_About this task_
Return the line that has "Wandschild Signcode antrazit, papierflexibel" and all lines below it through the last, exactly as they stand; omit pictures.

Saved data entries

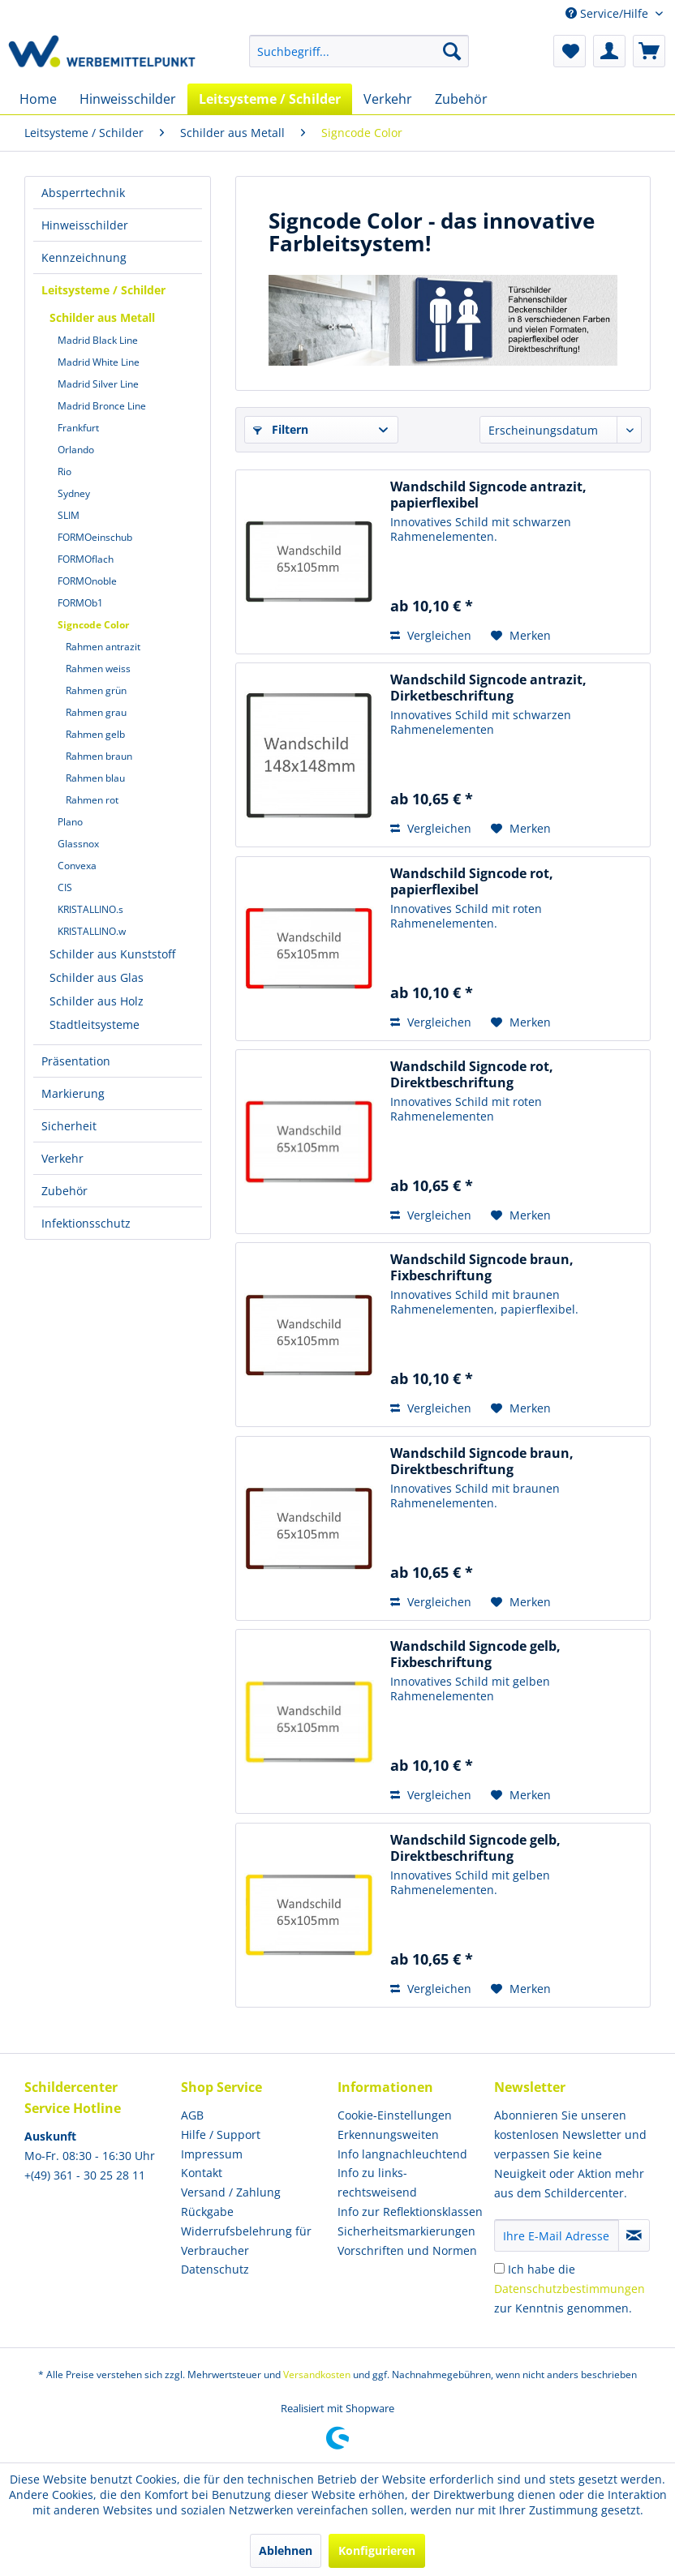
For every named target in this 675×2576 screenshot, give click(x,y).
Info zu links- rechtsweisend (377, 2182)
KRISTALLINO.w (92, 931)
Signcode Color (93, 625)
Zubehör (64, 1190)
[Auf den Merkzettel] (521, 635)
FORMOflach (86, 559)
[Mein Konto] (609, 51)
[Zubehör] (461, 99)
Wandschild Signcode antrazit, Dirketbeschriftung (488, 687)
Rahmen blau (95, 778)
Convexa (77, 865)
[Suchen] (452, 51)
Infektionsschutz (86, 1223)
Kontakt (201, 2172)
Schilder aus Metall (102, 317)
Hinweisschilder (84, 225)
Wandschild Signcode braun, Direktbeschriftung (482, 1461)
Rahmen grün (96, 690)
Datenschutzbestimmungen (569, 2288)
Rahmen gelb (95, 734)
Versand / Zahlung (231, 2192)
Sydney (74, 493)
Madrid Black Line (98, 340)
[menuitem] (358, 51)
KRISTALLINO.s (90, 909)
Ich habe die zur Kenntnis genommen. (569, 2288)
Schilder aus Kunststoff (112, 954)
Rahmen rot (92, 800)
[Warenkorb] (649, 51)
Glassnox (78, 844)
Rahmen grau (96, 712)
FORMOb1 (80, 603)
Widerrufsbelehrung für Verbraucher (246, 2240)
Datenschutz (215, 2269)
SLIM (69, 515)
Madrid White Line (99, 362)
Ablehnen (285, 2550)
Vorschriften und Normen (407, 2250)
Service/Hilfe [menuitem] (608, 13)
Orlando (76, 449)
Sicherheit (69, 1126)
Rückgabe (207, 2211)
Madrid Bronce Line (102, 406)
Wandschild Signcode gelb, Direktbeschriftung (475, 1848)
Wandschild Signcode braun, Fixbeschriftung (482, 1267)
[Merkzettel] (569, 51)
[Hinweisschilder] (127, 99)
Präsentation (75, 1061)
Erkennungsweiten (388, 2134)
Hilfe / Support (220, 2134)
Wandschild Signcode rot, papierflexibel (471, 881)
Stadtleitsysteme (94, 1024)
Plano (70, 822)
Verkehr (62, 1158)
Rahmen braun (99, 756)
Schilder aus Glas (96, 977)
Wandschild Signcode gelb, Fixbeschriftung (475, 1654)
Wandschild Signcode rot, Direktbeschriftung (471, 1074)
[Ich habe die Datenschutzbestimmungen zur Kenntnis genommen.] (499, 2268)
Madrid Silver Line (98, 384)
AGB (192, 2115)
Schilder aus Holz (96, 1001)
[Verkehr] (387, 99)
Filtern (280, 429)
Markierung (73, 1093)
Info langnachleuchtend (402, 2154)
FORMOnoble (87, 581)
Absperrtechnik (83, 192)
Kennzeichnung (84, 257)
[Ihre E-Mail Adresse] (556, 2235)
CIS (65, 887)
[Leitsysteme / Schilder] (269, 99)
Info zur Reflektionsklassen (410, 2211)
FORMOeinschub (95, 537)
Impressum (212, 2154)
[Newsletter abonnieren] (634, 2235)
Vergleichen (430, 635)
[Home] (38, 99)
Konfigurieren (376, 2550)
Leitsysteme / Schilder (103, 290)
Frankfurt (78, 428)
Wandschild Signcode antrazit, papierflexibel (488, 494)
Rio (64, 471)
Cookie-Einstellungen (395, 2115)
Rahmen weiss (98, 668)
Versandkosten (316, 2374)
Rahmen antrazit (103, 647)
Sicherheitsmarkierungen (406, 2231)
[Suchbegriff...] (358, 51)
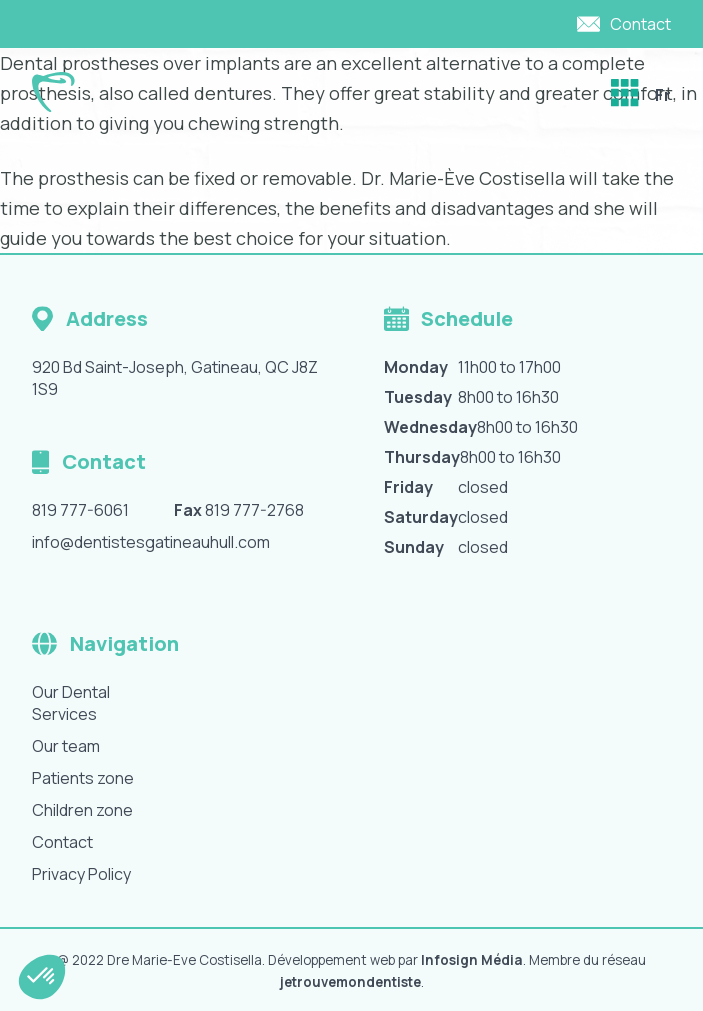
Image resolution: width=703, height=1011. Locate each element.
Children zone (82, 810)
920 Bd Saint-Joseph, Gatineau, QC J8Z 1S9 (175, 378)
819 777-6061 (80, 510)
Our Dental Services (71, 703)
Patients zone (83, 778)
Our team (66, 746)
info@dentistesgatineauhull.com (151, 542)
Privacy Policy (81, 874)
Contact (62, 842)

_Answer box_
Wandschild Signcode antrazit, papierflexibel (488, 494)
Rio (64, 471)
Cookie-Einstellungen (395, 2115)
Rahmen weiss (98, 668)
Versandkosten (316, 2374)
Rahmen antrazit (103, 647)
Sicherheitsmarkierungen (406, 2231)
[Suchbegriff...] (358, 51)
Image resolution: width=703, height=1011. Locate each element.
Children zone (82, 810)
920 Bd Saint-Joseph, Gatineau, QC J8Z 1S9 (175, 378)
819 777-6061 (80, 510)
Our Dental Services (71, 703)
Patients zone (83, 778)
Our team (66, 746)
info@dentistesgatineauhull.com (151, 542)
Privacy Policy (81, 874)
Contact (62, 842)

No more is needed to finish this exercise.